Apita o comboio

Ricardo Santos

Ricardo Santos

(da memória)


Há linhas que atravessam os campos, que os atravessam por dentro, esventrando-os. Por essas linhas, seguem vagões carregados de memórias, pessoas e histórias: a pesada maquinaria, freios e automatismos irrompe pelos campos do Mondego, de quando em vez, como uma trovoada passageira. Os passageiros têm destinos marcados, estações que os esperam ainda hoje, mesmo quando os ponteiros do relógio teimam em rodar sobre as cordas de um passado distante.
Devia haver um poeta em cada comboio para guardar as palavras que se calam entre os passageiros e as que atiramos janela fora sempre que atravessamos uma estrada. Sabemo-lo pela música dos carris: é outro compasso, mais lento, para logo depois retomar a toada cadente que nos embala o sono.
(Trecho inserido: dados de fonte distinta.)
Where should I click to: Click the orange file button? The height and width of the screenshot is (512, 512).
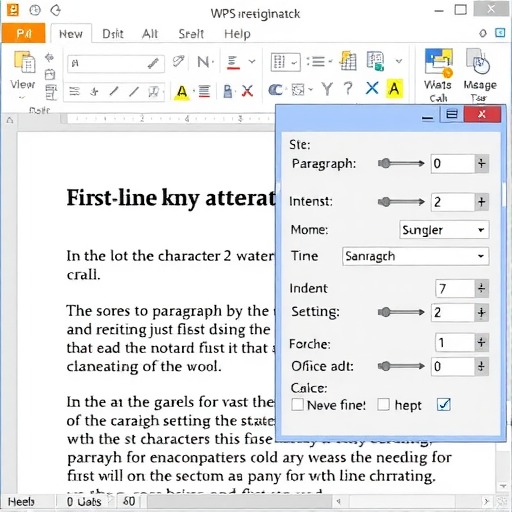tap(23, 33)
Há sempre um passageiro de olhos fechados a ver outras paisagens que não os campos de arroz sob a vigia das cegonhas em ninhos altaneiros.
Ir a Coimbra de comboio faz parte das memórias de infância dos figueirenses: oportunidade para passeios em família, cruzar os portões do Jardim Botânico e admirar a sequóia, que se afunda nas raízes da terra e esconde o azul do céu. O revisor, no seu impecável uniforme cinzento, picava as orelhas dos meninos que se portavam mal, fazendo com que permanecessem quietos, colados à janela. Um ou outro mais afoito arriscava colocar a cabeça de fora para levar com o vento na fuça até que alguém, mais atento, o puxava para dentro da carruagem não fosse o apoucado menino ficar sem cabeça à entrada de algum túnel.
As estações e apeadeiros – Fontela A, Fontela, Lares, Bifurcação de Lares, Reveles, Verride, Marujal, Montemor, Alfarelos, Formoselha, Pereira, Amial, Vila Pouca do Campo, Taveiro, Casais, Espadaneira, Bencanta, Coimbra-B, Coimbra – tinham sempre gente e apitos.


(do presente)


Quando por estes dias circulam notícias de que a falta de manutenção do equipamento ferroviário, entenda-se comboios, coloca em risco a continuidade dos suburbanos Coimbra-Figueira a nostalgia dá lugar à preocupação (Público, 06.04.2018).
A ligação Coimbra-Figueira assegura ainda hoje o equilíbrio de muitos orçamentos familiares, servindo as necessidades de mobilidade de muitos profissionais e estudantes que se deslocam diariamente para a capital do distrito. Para além de ser um meio de transporte seguro e acessível, contribui para a diminuição da pegada de carbono e o seu uso merece, por isso, ser estimulado.
Assim, num tempo em que as preocupações com o ambiente e com a mobilidade urbana impõem mais e melhores transportes públicos é paradoxal assistir ao desinvestimento que o país tem feito no transporte ferroviário, pelo que estas notícias, mesmo que especulativas e alarmistas, merecem a nossa reflexão e uma incisiva ação do executivo municipal junto do poder central.